-- BEGIN TEXT SHOWN --

November 8, 2009

Notes from the Mango Farm 4 of 10

Thursday, 10/15

Day 6

Today was actually fairly relaxing, I'm pretty much used to the work now and Taka and I got to work with another team this afternoon that work at a slower pace. Taka and I made sure that we were extra careful with the fruit and picking conservatively. This was because of what happened this morning:

Taka, I, and a Taiwanese guy named Water (he chose that name because a character in his name has three water characters in it) went to a section set apart from the main mango field. We were doing what we usually do, picking near-ripe mangoes from the tree (it takes five days for the fruit to hit the market, so you can't just pick "ripe" fruit) and placing them in crates when Dave came roaring up in his old Toyota SUV. Taka had the misfortune to be closest to Dave as Dave stepped out of the car.

-- END TEXT SHOWN --
-- BEGIN INFORMATION SUPPLIED --

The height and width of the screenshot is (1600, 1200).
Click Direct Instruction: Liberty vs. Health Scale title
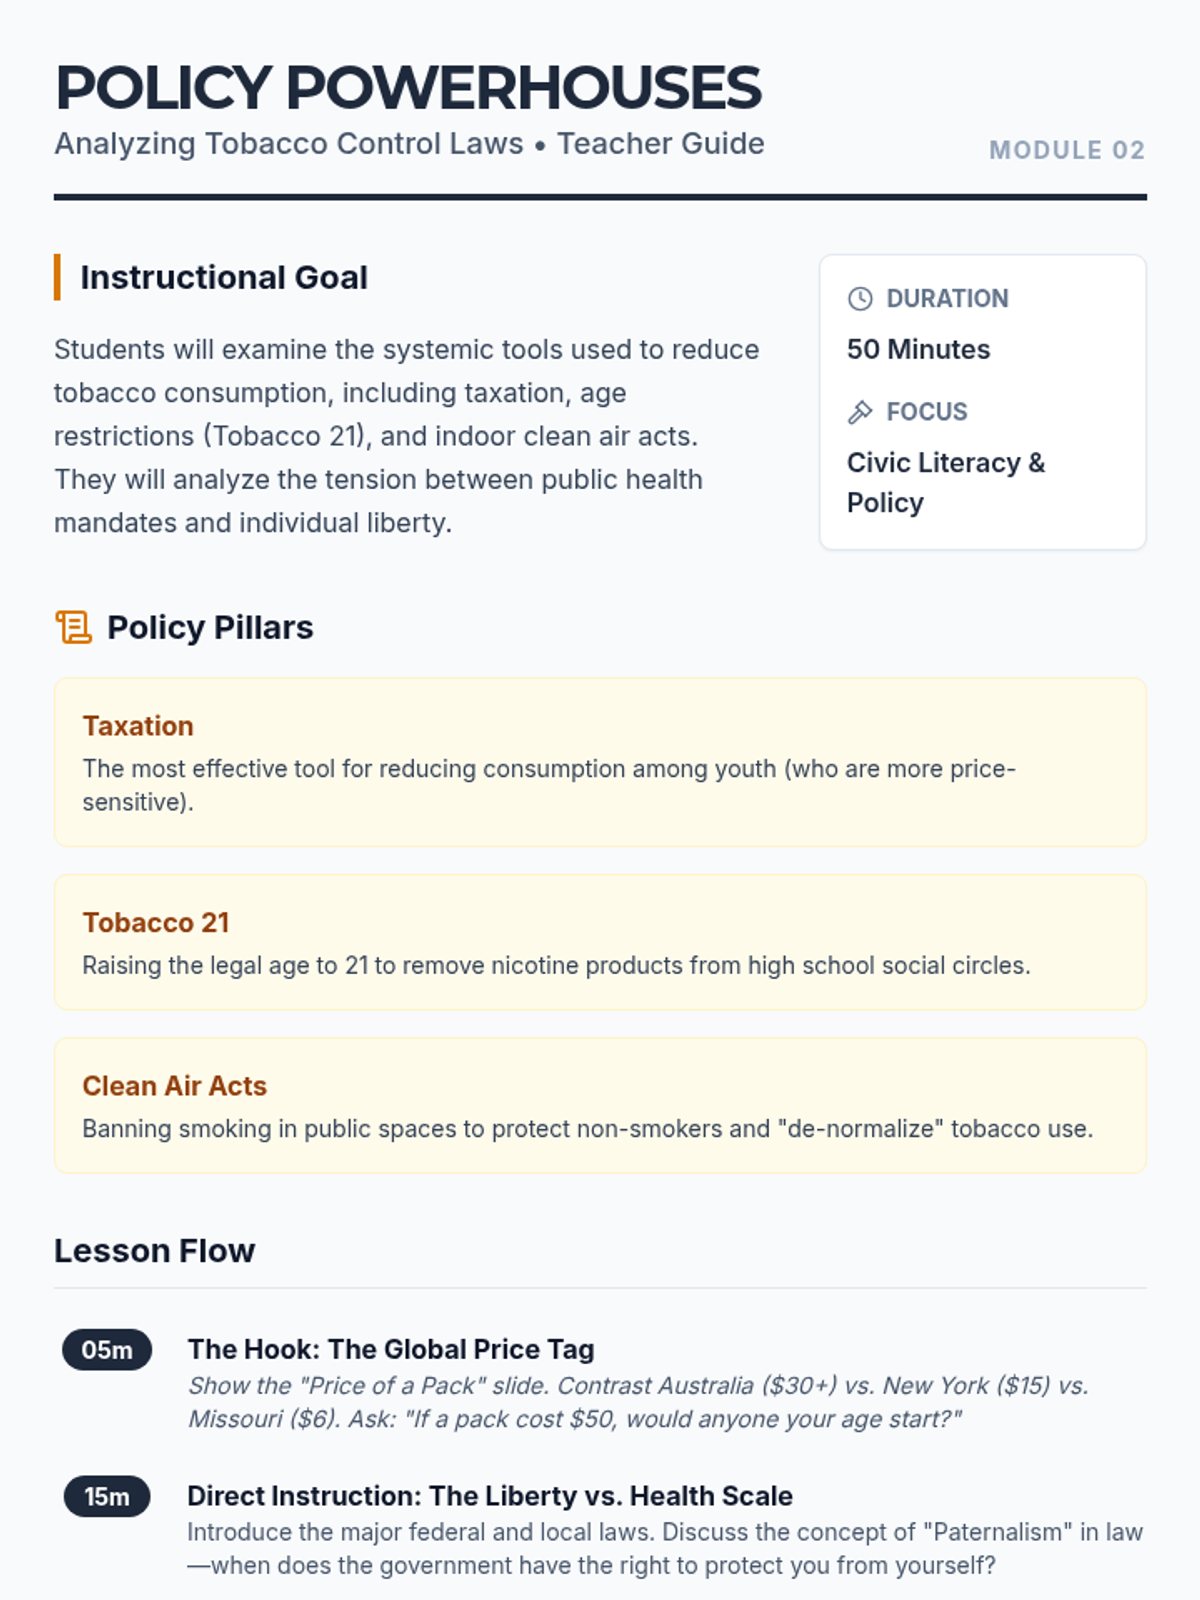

-- END INFORMATION SUPPLIED --

THE TASKS:
- 1) Answer from the mango farm notes:
(a) What day number is given for the entry dated Thursday, 10/15?
(b) How long does it take for the fruit to hit the market?
(c) What vehicle did Dave arrive in?
- 2) In the mango farm notes, rewrite the passage from "Taka, I, and" up to and including "of the car.", replacing "crates" with "baskets".
Use only the text to respond; the lines are not needed.

EXERCISE RESULTS:
- 1)
(a) Day 6
(b) Five days
(c) His old Toyota SUV

- 2)
Taka, I, and a Taiwanese guy named Water (he chose that name because a character in his name has three water characters in it) went to a section set apart from the main mango field. We were doing what we usually do, picking near-ripe mangoes from the tree (it takes five days for the fruit to hit the market, so you can't just pick "ripe" fruit) and placing them in baskets when Dave came roaring up in his old Toyota SUV. Taka had the misfortune to be closest to Dave as Dave stepped out of the car.